Can VMWare handle 30fps for four-monitor Excel scrolling?

We've been told recently by VMWare that we cannot expect to see anything close to native desktop performance for Windows 7 VMs across more than two monitors. I was stunned to hear this, so I've been thinking of easy ways for the community at large to test this.

Here it is! For those fortunate enough to be running at least two monitors, try this:

1. Start up Excel (2010 or above), and manually expand the window across 2+ monitors.
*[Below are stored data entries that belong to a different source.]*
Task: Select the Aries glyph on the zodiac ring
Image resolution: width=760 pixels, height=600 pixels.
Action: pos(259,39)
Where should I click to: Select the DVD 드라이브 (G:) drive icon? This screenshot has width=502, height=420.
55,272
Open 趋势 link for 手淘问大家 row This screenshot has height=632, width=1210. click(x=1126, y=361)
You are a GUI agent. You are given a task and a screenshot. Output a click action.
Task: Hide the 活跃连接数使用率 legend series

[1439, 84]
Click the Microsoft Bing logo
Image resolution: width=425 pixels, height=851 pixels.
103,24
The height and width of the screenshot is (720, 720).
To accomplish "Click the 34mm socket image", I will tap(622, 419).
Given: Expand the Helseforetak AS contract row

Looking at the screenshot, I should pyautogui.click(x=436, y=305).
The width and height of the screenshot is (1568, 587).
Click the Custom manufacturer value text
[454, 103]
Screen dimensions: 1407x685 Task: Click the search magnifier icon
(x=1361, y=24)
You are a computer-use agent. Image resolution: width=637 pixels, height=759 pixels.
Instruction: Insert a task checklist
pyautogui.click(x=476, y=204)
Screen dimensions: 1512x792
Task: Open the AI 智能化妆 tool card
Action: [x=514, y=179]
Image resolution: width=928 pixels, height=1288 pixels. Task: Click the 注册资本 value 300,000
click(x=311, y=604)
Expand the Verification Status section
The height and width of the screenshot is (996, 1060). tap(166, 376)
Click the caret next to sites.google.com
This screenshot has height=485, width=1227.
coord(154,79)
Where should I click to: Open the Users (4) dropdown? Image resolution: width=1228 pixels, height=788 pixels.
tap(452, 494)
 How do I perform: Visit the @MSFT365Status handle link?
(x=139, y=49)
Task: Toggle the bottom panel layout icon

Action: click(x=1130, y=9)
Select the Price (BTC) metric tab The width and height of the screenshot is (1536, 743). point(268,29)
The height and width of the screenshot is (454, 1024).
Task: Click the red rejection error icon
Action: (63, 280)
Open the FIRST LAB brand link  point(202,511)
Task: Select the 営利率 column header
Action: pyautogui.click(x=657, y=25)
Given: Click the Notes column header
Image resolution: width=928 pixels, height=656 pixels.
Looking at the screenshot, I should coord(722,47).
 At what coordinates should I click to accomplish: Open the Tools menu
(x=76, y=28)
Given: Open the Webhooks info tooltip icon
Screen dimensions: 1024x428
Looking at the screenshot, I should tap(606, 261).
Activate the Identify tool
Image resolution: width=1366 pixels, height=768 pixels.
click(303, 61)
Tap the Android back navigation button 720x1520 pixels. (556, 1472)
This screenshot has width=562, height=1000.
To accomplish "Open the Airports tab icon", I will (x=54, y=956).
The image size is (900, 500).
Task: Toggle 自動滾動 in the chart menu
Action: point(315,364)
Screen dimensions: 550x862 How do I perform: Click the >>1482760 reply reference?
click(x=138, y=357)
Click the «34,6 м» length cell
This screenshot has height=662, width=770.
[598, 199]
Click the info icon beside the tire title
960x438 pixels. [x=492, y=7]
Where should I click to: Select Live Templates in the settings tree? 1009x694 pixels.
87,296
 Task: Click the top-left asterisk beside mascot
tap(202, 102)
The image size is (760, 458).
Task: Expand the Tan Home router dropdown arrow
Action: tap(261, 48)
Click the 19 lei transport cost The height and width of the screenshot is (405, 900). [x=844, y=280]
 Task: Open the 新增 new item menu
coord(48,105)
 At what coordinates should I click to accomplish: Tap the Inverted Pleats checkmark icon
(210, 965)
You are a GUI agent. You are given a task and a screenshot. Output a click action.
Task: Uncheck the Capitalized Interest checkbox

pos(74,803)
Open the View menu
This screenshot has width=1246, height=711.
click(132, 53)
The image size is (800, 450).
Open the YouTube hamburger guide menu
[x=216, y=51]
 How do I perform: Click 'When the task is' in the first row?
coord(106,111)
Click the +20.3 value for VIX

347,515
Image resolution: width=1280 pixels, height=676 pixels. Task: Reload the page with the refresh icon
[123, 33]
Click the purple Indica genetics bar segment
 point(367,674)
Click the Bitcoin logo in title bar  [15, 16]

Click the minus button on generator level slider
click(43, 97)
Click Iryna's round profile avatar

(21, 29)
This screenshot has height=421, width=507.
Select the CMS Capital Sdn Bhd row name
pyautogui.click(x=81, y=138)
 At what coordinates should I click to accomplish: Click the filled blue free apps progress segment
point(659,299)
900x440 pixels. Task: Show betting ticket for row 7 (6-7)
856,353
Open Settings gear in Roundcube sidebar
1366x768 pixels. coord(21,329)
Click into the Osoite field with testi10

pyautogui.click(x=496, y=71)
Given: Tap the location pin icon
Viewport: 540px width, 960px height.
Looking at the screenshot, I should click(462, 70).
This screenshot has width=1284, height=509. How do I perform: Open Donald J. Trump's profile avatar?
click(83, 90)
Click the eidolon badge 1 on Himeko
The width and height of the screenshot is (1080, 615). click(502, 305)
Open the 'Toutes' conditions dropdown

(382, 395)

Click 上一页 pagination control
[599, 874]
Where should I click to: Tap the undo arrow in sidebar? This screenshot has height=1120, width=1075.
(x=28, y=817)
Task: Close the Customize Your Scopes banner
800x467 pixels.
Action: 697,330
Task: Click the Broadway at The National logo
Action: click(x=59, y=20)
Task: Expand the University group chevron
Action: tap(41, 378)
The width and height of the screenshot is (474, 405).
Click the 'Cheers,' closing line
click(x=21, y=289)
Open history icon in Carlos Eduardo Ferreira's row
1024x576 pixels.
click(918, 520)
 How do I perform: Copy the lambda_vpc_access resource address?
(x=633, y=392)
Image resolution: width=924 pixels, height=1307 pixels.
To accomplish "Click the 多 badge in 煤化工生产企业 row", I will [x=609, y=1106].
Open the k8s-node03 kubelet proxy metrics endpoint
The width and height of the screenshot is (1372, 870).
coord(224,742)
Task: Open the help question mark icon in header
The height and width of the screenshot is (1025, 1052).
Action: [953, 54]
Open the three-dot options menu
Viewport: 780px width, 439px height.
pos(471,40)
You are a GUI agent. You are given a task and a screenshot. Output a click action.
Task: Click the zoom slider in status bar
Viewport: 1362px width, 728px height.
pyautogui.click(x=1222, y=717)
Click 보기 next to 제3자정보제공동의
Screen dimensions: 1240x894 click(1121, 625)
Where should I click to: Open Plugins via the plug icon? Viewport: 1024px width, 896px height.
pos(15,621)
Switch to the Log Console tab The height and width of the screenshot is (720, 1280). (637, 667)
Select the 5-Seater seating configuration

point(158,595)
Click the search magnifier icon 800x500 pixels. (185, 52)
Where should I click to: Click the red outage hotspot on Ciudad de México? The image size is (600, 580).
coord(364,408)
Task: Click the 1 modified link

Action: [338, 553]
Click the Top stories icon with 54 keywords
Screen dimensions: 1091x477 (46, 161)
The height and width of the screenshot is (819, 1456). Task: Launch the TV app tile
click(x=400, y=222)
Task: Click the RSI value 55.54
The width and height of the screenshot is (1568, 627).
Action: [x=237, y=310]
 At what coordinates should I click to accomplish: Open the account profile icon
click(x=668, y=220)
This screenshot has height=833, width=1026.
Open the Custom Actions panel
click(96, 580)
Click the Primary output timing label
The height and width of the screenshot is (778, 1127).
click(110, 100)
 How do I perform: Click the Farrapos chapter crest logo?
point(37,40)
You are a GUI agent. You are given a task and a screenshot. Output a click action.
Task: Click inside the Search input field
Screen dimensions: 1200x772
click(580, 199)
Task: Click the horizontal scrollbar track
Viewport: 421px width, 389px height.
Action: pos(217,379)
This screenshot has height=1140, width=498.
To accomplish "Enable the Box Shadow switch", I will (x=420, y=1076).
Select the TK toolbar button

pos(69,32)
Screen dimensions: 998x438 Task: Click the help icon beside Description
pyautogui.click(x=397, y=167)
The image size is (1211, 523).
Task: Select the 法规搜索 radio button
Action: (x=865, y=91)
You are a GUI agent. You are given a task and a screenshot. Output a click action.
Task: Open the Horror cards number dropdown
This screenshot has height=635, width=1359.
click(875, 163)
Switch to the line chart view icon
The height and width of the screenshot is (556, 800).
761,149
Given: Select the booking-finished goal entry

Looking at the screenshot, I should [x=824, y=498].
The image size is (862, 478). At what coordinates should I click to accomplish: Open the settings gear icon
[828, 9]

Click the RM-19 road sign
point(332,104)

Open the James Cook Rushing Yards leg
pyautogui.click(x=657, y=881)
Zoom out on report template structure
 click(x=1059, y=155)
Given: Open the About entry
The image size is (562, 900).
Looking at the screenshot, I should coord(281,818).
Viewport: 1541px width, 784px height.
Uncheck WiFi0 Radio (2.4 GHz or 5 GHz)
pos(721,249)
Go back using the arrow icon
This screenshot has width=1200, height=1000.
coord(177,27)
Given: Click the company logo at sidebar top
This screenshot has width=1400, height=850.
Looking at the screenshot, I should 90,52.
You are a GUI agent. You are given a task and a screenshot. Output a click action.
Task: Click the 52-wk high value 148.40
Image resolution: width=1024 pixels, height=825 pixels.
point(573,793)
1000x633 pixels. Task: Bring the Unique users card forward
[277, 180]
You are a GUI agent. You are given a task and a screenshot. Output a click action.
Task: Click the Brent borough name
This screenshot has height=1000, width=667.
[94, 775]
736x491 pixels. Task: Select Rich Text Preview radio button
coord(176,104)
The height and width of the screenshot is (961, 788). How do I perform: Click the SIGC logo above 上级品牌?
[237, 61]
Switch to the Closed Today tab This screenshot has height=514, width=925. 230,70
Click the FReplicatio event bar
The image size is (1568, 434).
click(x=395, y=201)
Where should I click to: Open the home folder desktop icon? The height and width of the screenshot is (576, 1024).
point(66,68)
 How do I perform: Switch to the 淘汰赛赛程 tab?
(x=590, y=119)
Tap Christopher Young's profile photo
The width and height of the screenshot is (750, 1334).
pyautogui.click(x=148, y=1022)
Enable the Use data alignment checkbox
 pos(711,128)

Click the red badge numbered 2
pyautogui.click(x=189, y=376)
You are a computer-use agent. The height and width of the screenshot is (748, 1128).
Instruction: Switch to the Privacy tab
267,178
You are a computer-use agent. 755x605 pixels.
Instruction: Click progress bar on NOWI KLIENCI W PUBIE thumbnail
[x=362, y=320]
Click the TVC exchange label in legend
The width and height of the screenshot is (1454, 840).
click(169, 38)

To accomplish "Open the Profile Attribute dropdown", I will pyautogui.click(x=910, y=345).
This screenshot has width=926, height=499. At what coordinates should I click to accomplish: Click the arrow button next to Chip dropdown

2. Fill every visible cell and at least a few hundred more rows down with the formula "=RAND()". Remove the double quotes when pasting into Excel. This fills the sheet with a bunch of floating point numbers which I've found is by far the hardest kind of spreadsheet for PCoIP to scroll.

3. Try scrolling down and seeing if the scrolling is smooth.

For four 1920x1200 monitors, we can only ever achieve low single-digit frames per second and the screens are totally out-of-sync: one monitor will move down a row, then some other monitor, etc. The only real difference after installing an APEX 2800 offload card is that the screens are a bit more in sync.

Even with just three monitors the frame rate is grossly slow, in the 6-10 fps range. Only over two monitors do I achieve kinda/sorta smooth performance at around 18 fps.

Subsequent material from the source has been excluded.